Rolling Blackouts Coastal Fever have announced their third studio album, ‘Endless Rooms’, by way of a jaunty new single titled ‘The Way It Shatters’.
Released today (February 3), the new song shines with jangly, layered guitars, snappy drum fills and soaring vocal melodies. Despite its lively sonics, however, ‘The Way It Shatters’ reigns with dark lyrical undertones. So goes the chorus: “It’s desolation by rote / All around your home / If you were in the boat / Would you turn the other way? Lost in a magazine town / It’s all falling up again / And in my head, I tell myself / It’s all just a necessary evil.”
The track arrives with a music video helmed by Nick Mckk, with whom the band had previously worked on the clips for ‘Sideways To New Italy’ cuts ‘Cameo’, ‘Cars In Space’ and ‘She’s There’. It taps into the album’s darker themes, Mckk said in a press release, expounding on the Groundhog Day-inspired concept.

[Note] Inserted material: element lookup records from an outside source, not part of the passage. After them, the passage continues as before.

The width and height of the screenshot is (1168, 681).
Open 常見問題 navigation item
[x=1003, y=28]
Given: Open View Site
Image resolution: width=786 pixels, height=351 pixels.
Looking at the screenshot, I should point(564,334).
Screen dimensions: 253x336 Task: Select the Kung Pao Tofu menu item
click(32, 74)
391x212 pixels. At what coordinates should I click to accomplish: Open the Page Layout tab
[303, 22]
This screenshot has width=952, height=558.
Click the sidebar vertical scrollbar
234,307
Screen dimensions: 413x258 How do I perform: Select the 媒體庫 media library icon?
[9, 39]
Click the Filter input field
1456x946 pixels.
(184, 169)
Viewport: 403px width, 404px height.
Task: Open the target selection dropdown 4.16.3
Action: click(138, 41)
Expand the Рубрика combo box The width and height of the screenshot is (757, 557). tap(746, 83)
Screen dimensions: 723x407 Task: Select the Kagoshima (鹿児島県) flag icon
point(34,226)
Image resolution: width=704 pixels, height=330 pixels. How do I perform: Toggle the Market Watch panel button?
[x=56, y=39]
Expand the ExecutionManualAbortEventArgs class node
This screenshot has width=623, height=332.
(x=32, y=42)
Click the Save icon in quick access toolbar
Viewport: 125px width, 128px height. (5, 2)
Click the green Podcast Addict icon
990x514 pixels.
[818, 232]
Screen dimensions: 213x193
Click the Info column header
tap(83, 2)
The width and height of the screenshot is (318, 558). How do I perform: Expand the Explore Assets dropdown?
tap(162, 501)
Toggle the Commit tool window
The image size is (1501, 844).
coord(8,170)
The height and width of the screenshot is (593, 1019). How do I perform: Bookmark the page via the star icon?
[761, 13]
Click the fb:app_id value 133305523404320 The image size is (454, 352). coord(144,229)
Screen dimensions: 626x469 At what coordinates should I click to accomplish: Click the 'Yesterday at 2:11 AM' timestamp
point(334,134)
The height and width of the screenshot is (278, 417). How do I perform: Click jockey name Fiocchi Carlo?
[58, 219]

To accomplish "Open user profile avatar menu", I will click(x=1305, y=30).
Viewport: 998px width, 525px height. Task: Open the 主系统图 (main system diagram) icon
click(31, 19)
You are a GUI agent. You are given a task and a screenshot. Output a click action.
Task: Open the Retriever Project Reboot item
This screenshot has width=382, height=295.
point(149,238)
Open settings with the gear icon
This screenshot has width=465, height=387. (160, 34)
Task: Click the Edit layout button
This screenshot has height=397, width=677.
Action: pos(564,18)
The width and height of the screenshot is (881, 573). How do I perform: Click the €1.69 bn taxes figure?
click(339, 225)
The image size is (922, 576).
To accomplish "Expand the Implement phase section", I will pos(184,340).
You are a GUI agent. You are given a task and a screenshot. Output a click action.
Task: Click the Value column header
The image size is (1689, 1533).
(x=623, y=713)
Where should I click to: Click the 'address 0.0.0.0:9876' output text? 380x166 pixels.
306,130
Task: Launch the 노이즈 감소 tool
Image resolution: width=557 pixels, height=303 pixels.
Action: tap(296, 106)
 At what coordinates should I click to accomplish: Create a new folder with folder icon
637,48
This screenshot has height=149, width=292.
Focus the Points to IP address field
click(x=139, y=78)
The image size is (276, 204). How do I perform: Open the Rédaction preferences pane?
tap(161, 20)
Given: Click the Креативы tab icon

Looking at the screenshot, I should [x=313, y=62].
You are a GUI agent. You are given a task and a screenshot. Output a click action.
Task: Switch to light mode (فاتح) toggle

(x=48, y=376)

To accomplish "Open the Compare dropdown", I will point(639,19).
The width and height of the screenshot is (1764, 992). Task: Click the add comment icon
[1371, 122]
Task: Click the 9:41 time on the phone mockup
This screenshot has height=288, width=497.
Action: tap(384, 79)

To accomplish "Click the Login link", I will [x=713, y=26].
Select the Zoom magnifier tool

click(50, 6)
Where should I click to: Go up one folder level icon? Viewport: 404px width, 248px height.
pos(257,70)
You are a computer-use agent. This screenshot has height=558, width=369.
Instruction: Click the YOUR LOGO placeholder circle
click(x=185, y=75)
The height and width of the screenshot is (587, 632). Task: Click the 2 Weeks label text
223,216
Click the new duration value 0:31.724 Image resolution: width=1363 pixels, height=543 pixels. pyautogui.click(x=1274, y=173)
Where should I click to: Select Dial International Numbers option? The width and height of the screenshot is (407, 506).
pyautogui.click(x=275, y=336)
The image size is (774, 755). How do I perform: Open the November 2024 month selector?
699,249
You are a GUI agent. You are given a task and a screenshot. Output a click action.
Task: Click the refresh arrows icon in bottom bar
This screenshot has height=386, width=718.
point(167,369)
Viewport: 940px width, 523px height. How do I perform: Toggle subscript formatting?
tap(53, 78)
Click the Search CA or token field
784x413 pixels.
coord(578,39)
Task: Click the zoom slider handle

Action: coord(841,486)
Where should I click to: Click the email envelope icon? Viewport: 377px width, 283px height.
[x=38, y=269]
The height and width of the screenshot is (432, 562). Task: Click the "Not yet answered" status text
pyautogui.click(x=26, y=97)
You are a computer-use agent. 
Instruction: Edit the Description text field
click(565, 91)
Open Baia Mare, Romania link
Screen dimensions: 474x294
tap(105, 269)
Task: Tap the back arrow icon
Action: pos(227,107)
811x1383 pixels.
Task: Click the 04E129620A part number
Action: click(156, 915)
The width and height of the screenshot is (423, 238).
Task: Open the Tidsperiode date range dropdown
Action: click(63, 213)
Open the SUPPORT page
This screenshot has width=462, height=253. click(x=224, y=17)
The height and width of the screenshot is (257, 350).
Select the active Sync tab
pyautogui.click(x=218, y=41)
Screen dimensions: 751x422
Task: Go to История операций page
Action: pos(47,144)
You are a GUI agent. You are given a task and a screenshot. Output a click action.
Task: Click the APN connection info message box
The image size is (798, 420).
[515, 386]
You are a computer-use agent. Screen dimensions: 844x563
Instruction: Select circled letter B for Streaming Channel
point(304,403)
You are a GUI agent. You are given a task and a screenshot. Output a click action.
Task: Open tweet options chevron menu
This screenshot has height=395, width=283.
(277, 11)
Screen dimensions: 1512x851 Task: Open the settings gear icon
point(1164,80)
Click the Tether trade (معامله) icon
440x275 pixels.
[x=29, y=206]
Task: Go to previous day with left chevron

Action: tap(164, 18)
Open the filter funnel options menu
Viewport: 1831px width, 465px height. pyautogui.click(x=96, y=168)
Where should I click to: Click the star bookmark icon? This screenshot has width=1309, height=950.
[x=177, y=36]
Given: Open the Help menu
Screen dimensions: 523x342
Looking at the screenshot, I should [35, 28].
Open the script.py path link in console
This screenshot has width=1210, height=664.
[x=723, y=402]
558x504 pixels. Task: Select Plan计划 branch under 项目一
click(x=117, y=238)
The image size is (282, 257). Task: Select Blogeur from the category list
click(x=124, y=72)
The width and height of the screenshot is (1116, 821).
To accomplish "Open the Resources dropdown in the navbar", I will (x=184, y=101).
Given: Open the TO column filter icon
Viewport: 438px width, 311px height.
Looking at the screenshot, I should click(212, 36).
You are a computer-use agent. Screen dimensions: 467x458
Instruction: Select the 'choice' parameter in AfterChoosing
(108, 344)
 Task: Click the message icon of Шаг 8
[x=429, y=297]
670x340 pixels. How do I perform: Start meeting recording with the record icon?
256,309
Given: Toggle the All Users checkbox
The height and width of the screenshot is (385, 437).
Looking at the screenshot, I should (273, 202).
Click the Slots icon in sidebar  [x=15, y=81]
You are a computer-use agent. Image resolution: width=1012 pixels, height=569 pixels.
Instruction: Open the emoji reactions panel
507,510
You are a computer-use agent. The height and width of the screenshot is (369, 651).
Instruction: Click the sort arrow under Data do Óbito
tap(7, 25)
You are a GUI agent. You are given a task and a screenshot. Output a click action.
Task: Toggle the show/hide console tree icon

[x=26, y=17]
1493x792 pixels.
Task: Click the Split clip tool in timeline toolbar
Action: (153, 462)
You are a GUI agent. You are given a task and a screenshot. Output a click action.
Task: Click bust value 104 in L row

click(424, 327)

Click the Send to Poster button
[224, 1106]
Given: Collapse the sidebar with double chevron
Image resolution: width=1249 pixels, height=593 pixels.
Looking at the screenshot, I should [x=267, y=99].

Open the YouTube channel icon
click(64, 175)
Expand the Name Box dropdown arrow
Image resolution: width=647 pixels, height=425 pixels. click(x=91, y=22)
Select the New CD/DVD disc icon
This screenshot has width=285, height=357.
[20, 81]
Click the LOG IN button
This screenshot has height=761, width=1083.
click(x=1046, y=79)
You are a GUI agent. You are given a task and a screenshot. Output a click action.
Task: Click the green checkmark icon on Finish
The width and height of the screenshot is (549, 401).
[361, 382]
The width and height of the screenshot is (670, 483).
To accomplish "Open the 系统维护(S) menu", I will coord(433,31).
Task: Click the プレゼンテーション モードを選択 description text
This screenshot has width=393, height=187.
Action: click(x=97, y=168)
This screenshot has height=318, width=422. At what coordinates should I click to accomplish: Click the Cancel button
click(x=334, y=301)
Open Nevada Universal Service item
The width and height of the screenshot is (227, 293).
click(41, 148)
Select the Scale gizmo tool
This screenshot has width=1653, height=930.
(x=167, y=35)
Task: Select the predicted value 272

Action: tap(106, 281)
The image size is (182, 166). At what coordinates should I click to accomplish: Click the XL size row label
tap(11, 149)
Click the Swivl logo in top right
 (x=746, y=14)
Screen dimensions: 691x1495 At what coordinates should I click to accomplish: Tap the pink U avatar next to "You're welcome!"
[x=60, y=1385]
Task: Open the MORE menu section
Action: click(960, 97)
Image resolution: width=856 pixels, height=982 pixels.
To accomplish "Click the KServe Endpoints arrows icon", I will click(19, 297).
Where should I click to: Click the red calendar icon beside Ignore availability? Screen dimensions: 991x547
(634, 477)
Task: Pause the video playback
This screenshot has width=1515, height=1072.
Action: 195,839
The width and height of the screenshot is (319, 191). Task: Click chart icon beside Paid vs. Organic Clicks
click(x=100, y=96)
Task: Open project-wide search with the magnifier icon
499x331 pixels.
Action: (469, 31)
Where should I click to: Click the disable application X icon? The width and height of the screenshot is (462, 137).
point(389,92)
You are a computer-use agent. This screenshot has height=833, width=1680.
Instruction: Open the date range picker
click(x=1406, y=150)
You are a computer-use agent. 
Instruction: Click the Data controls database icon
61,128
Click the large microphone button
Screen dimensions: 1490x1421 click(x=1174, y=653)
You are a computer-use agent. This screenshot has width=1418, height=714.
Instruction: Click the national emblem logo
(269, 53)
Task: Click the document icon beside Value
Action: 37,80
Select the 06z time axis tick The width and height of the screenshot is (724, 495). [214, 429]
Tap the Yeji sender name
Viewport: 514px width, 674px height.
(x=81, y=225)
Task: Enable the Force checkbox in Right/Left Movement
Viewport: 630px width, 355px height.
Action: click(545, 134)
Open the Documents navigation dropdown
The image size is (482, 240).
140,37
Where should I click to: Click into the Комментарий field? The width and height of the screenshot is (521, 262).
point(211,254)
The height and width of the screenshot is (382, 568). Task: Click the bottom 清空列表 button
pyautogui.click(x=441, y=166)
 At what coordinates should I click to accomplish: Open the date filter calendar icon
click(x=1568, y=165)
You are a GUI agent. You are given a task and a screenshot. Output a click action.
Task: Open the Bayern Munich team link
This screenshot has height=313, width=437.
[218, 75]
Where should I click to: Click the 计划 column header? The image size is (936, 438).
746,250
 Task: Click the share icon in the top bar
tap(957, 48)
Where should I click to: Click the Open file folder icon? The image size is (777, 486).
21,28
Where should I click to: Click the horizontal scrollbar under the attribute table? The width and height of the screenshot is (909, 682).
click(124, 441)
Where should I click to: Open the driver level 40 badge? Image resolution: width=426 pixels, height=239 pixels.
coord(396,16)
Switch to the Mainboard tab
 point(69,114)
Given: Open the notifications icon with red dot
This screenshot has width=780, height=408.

“The new album has a night time feeling, so we wanted to explore shooting the whole thing from sundown,” he said. “Fran [Keaney, vocals/guitar] had the idea of revisiting memories, of resetting groundhog day style, but each time we come back the world is a little different. The attraction of light works as a narrative device, coaxing Joe into this house of memories, and back out again.”
Take a look at the video for ‘The Way It Shatters’ below:
‘Endless Rooms’ is due out on May 6 via Ivy League / Sub Pop. The follow-up to 2020’s ‘Sideways To New Italy’, it’s been described by Rolling Blackouts Coastal Fever as the band “doing what [they] do best: chasing down songs in a room together”.
Although they’ve never shied away from more story-based songwriting, the band have asserted that LP3 is “almost an anti-concept album”. On the background of the record’s title, the band noted that ‘Endless Rooms’ is a nod to their “love of creating worlds in [their] songs”, saying they approach each track as if it were “a bare room to be built up with infinite possibilities”.
In a four-star review of ‘Sideways To New Italy’, NME’s Rhys Buchanan said the record “might sound like sun-splashed indie for good times, but there’s a great deal of angst buried within. Yet this is clearly also the sound of a band excited to be in the studio together; warmth and friendship seeps through every note.
“Rolling Blackouts have obviously been reflecting heavily on home recently – who hasn’t? – and here it seems that they’ve found it in one another.”